In addition to our position, velocity, and acceleration graphs, we can draw a motion map to describe the motion of the marble by showing which direction it went away from the origin. This is represented by the direction of the arrows (which, in this case, are pointed to the left). It also shows the increasing velocity as you read the motion map right to left, which is shown by the increasing arrow lengths. This means that the marble travels an even further distance as each second passes. Each second is represented by a dot.
a. To find the speed that it hits the water with, you are basically finding the velocity but ignoring the sign since, unlike velocity, speed does not take into account the direction of the motion. To mathematically find the velocity, you use the equation velocity equals acceleration times time plus initial velocity, or V = a*t + Vo.

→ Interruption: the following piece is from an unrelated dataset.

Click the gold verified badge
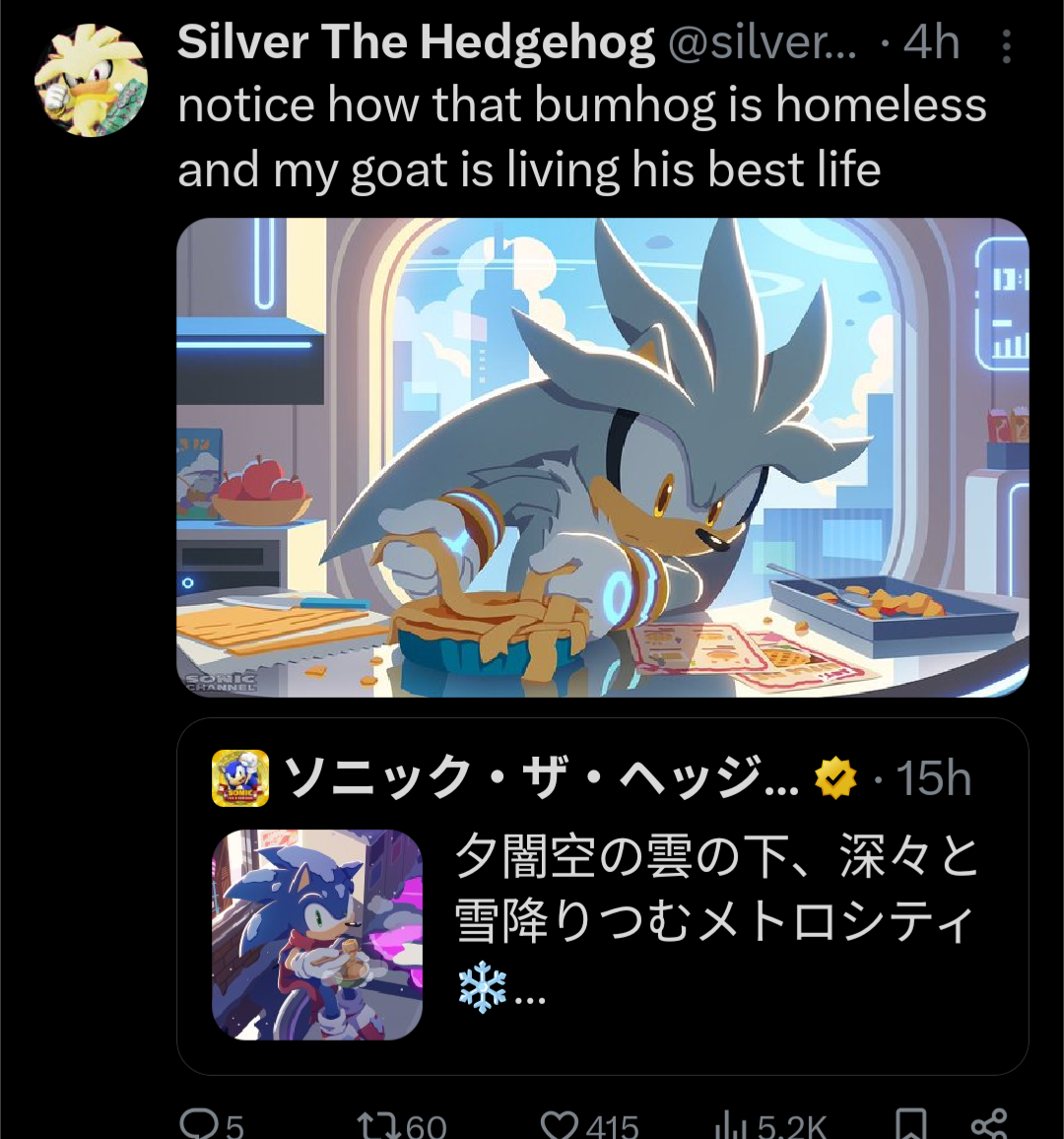 836,778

However, we must find the acceleration first. This represents the slope of the vt graph, so by using the slope formula [slope = (y2 - y1) / (x2 - x1)] with points from the vt graph, you can find acceleration. Since the line is straight, you can choose any two points to plug in. By using (0s, 0m/s) and (6s, -58.8m/s), we can get the slope to equal the acceleration of the object. This relates to the motion of the object by telling us how much the velocity increases with every second that passes. In addition, we already know that time is 6s (given) and the initial velocity is 0m/s since it is starting from rest.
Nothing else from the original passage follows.